■ Tekst:
▬▬▬▬▬▬▬▬▬▬

GIROLAMO SAVONAROLA

Girolamo Savonarola, Pomnik w Ferrara

Jedna z najbardziej fascynujących historii we Florencji, wiąże się z niesamowitą postacią: Girolamo Savonarola. Był on dominikańskim zakonnikiem i kaznodzieją, a swoimi kazaniami wywarł takie wrażenie na mieszkańcach Florencji, iż pozwolili mu oni na nieoficjalne sprawowanie władzy w mieście przez kilka lat. Savonarola krytykował wszechobecną rozwiązłość i korupcję tamtych czasów, również w łonie kościoła. Swoimi apokaliptycznymi wizjami o przyjściu Antychrysta znacznie wpłynął na ówczesną mentalność. Jego oskarżenia nie przypadły oczywiście do gustu papieżowi, Aleksandrowi Borgia, który przez pośredników skazał zakonnika na śmierć przez powieszenie i spalenie na stosie.

▬▬▬▬▬▬▬▬▬▬

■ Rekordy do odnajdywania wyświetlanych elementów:
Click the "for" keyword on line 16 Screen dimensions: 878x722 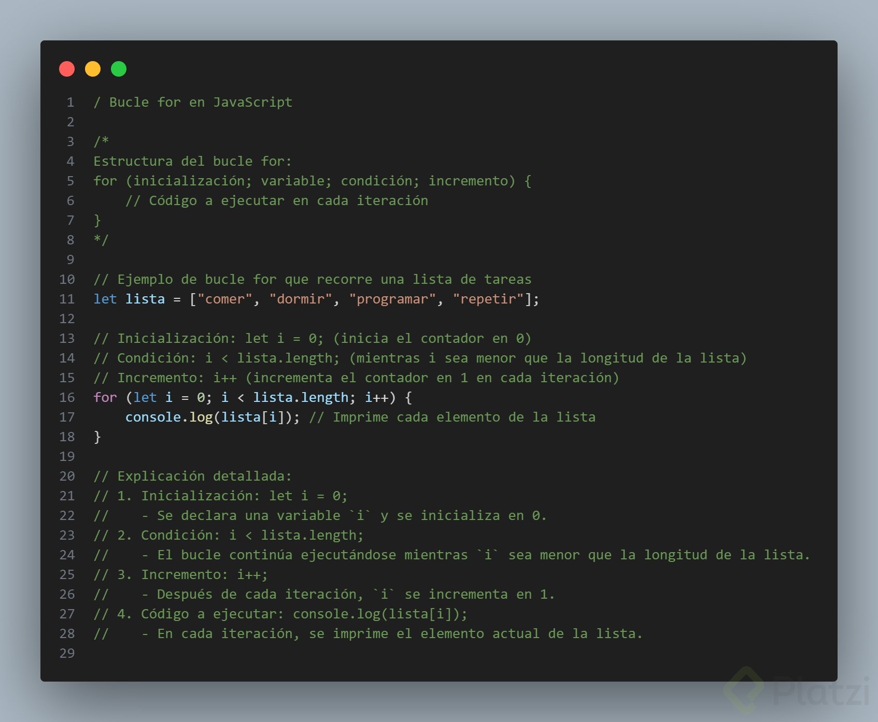[105, 398]
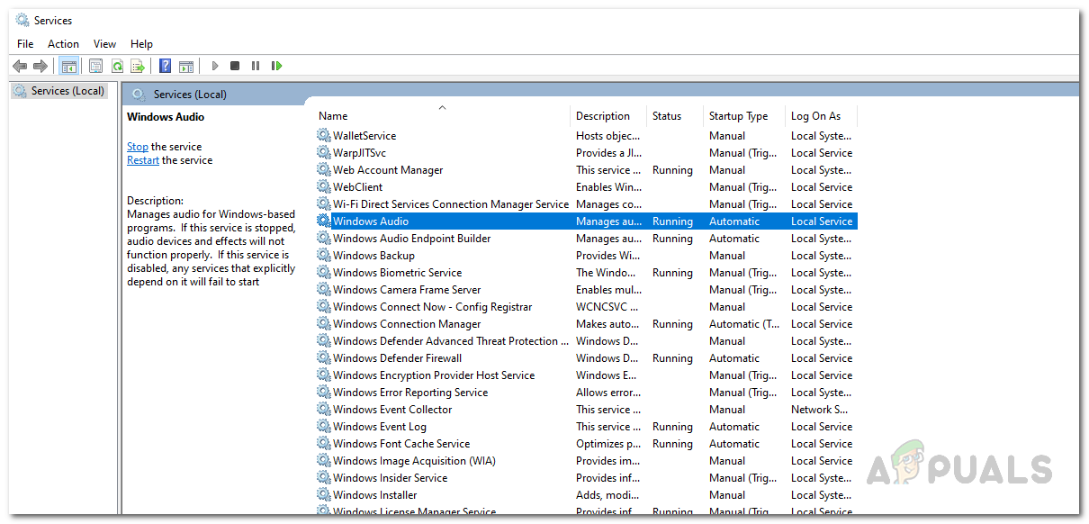1089x524 pixels.
Task: Open the Action menu
Action: (63, 44)
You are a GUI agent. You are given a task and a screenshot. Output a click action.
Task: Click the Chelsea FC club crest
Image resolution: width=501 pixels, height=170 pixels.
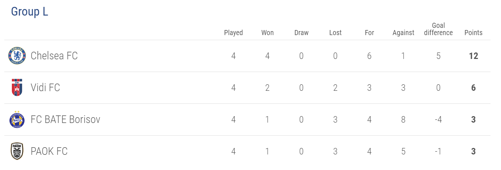pyautogui.click(x=17, y=56)
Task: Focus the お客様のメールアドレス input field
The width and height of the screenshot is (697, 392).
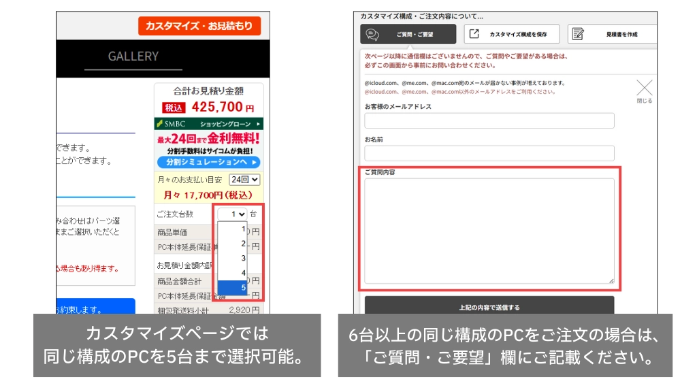Action: point(489,120)
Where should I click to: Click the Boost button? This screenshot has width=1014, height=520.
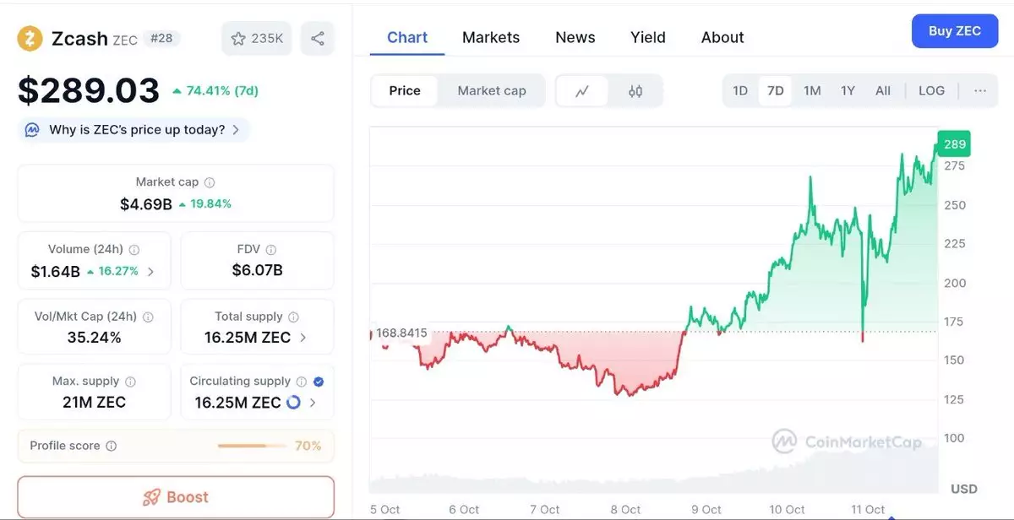click(x=176, y=497)
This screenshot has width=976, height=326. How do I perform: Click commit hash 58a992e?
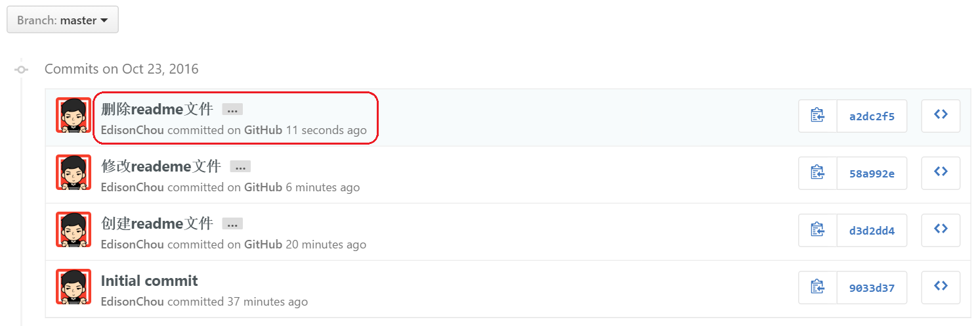(x=872, y=174)

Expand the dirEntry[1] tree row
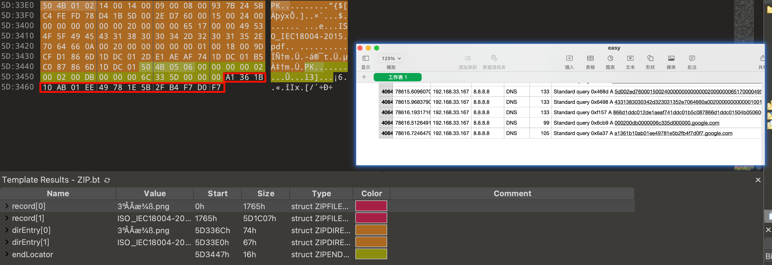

▬▬▬▬▬▬▬▬▬▬

■ Zadanie do rozwiązania:
W tekście o Savonaroli zamień „dominikańskim” na „franciszkańskim” i przepisz fragment, zaczynając od „Girolamo Savonarola, Pomnik” i ciągnąc aż do „spalenie na stosie.”.

■ Odpowiedź:
Girolamo Savonarola, Pomnik w Ferrara

Jedna z najbardziej fascynujących historii we Florencji, wiąże się z niesamowitą postacią: Girolamo Savonarola. Był on franciszkańskim zakonnikiem i kaznodzieją, a swoimi kazaniami wywarł takie wrażenie na mieszkańcach Florencji, iż pozwolili mu oni na nieoficjalne sprawowanie władzy w mieście przez kilka lat. Savonarola krytykował wszechobecną rozwiązłość i korupcję tamtych czasów, również w łonie kościoła. Swoimi apokaliptycznymi wizjami o przyjściu Antychrysta znacznie wpłynął na ówczesną mentalność. Jego oskarżenia nie przypadły oczywiście do gustu papieżowi, Aleksandrowi Borgia, który przez pośredników skazał zakonnika na śmierć przez powieszenie i spalenie na stosie.